The Best Australian Science Fiction Writing: A Fifty Year Collection
- Editor: Rob Gerrand
- Language: English
- Genre: SF anthology
- Publisher: Black Inc
- Publication date: 2004
- Publication place: Australia
- Media type: Print
- Pages: 615pp.
- ISBN: 9781863953016

= The Best Australian Science Fiction Writing: A Fifty Year Collection =

SF Anthology edited by Rob Gerrand

The Best Australian Science Fiction Writing: A Fifty Year Collection (2004) is an anthology of science fiction stories edited by the Australian writer Rob Gerrand.

Russell Blackford, in his introduction to the anthology, stated: "As you will soon discover Australian science fiction has much to tell us about ourselves, our country and the world."

==Contents==
The anthology contains 31 stories of varying lengths, by Australian authors.

- "Infant Prodigy", Frank B. Bryning
- "The Cage", A. Bertram Chandler
- "Debt of Lassor", N. K. Hemming
- "The Doorway", Wynne Whiteford
- "Parky", David Rome
- "All Laced Up", A. Bertram Chandler
- "The Case of the Perjured Planet", Martin Loran
- "There is a Crooked Man", Jack Wodhams
- "The Final Weapon", Damien Broderick
- "Dancing Gerontius", Lee Harding
- "The Man of Slow Feeling", Michael Wilding
- "Re-Deem the Time", David J. Lake
- "In a Petri Dish Upstairs", George Turner
- "The Chance", Peter Carey
- "The Paradigm", Randal Flynn
- "Inhabiting the Interspaces", Philippa Maddern
- "Odd Man Search", Cherry Wilder
- "The Government in Exile", Paul Collins
- "The Total Devotion Machine", Rosaleen Love
- "The Caress", Greg Egan
- "Red Ochre", Lucy Sussex
- "The Soap Bubble", Sean Williams
- "Angel Thing", Petrina Smith
- "The Sword of God", Russell Blackford
- "Niagara Falling", Janeen Webb and Jack Dann
- "A Walk-On Part in the War", Stephen Dedman
- "He Tried to Catch the Light", Terry Dowling
- "The Boy Who Didn't Yearn", Margo Lanagan
- "The Diamond Pit", Jack Dann
- "Tower of Wings", Sean McMullen

==Critical reception==
A reviewer at QBD Books noted: "These outstanding stories show that the best writing today is speculative, and that the best science fiction has long burst the boundaries of outer space. This book will be a bible for all lovers of science fiction, and an excellent introduction for all those so far unacquainted with this fascinating genre."

Bruce Gillespie in Steam Engine Time 4 concluded his review: "My fifty-year journey through Australian SF is slightly different from Rob Gerrand's, but I’m satisfied that we have been looking back at the same timescape.
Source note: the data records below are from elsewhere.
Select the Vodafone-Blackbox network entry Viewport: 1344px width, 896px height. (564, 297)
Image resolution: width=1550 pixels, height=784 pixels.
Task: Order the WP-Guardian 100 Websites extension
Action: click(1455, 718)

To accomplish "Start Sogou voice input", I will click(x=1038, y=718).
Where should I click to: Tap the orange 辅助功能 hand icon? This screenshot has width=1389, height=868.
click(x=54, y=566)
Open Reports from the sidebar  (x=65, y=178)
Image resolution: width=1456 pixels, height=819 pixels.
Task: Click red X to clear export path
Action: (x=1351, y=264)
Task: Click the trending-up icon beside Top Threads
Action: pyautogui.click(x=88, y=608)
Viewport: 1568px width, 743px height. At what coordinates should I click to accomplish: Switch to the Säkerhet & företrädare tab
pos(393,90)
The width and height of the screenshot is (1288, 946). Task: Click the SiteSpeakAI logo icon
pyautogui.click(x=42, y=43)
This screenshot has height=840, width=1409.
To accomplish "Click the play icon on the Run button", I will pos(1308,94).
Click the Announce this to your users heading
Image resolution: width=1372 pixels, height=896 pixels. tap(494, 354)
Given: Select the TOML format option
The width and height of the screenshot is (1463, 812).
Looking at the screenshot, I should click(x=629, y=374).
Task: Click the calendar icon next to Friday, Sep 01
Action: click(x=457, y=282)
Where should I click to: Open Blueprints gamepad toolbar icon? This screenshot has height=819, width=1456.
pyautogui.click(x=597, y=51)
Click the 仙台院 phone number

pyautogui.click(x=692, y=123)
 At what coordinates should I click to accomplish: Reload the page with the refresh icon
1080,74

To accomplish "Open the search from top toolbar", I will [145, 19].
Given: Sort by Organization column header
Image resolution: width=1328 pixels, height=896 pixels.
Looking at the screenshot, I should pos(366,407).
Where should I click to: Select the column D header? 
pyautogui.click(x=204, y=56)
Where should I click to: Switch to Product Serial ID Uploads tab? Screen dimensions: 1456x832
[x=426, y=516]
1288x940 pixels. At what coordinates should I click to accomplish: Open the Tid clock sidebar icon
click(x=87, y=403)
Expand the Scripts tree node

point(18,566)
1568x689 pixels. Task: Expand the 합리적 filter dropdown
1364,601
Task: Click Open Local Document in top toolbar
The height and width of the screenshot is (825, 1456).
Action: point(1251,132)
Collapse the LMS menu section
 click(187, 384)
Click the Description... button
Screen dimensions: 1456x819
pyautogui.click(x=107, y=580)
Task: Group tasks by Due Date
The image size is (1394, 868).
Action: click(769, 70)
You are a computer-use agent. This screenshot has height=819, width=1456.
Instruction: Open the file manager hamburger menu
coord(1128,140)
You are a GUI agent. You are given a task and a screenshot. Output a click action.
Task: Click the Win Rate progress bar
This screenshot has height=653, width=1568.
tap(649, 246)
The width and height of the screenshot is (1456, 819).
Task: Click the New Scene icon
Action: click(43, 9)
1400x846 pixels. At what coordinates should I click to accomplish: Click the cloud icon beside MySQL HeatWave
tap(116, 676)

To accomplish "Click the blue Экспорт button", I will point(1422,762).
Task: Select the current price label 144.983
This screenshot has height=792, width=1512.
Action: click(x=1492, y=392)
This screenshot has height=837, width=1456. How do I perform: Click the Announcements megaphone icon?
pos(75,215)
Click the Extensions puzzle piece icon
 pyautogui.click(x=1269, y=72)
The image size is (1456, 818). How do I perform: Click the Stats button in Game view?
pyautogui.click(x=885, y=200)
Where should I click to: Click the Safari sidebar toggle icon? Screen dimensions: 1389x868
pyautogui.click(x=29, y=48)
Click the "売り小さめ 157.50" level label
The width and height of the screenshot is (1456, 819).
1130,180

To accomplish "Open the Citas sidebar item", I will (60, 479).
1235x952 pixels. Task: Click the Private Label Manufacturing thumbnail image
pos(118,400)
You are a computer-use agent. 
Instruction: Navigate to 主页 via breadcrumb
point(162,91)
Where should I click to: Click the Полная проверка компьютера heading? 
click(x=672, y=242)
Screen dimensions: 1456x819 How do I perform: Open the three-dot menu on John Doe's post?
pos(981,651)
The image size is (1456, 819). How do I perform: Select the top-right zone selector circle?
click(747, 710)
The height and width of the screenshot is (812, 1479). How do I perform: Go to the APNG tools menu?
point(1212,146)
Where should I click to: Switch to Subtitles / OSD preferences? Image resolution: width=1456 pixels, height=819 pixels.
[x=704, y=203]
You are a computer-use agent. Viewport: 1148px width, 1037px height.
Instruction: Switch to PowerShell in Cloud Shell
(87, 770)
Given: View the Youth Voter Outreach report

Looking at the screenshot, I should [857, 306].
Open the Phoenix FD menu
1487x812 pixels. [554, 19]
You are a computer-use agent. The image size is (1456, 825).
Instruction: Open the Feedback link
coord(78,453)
For some of these writers, I would have chosen other stories. I might have chosen stories from the time gaps I've mentioned. But whatever its limitations, this fifty-year collection is an essential record of the long, rocky journey of Australian SF writing. Better, for me, it's the record of some achievements by people I grew up knowing and admiring."

A reviewer in The Age stated: "It may well be difficult to identify what is 'Australian' about Australian SF. The first few stories in this anthology themselves have nothing to say about this country, tending instead to project the kind of universalisms to which SF still generically aspires...The future shock, post-Hiroshima fallout themes of the early Australian SF here speak to a broad unease with the technological and social developments of modernity rather than anything local. There are even a couple of 'hospital dystopia' stories here, with patients getting "rehabilitated" in institutions that could be anywhere in the world...In this anthology, Australian SF can find itself in ancient Troy, in medieval Scotland, in the Aboriginal Dreamtime and aboard a parody of the USS Enterprise. If nothing else, it certainly gets around."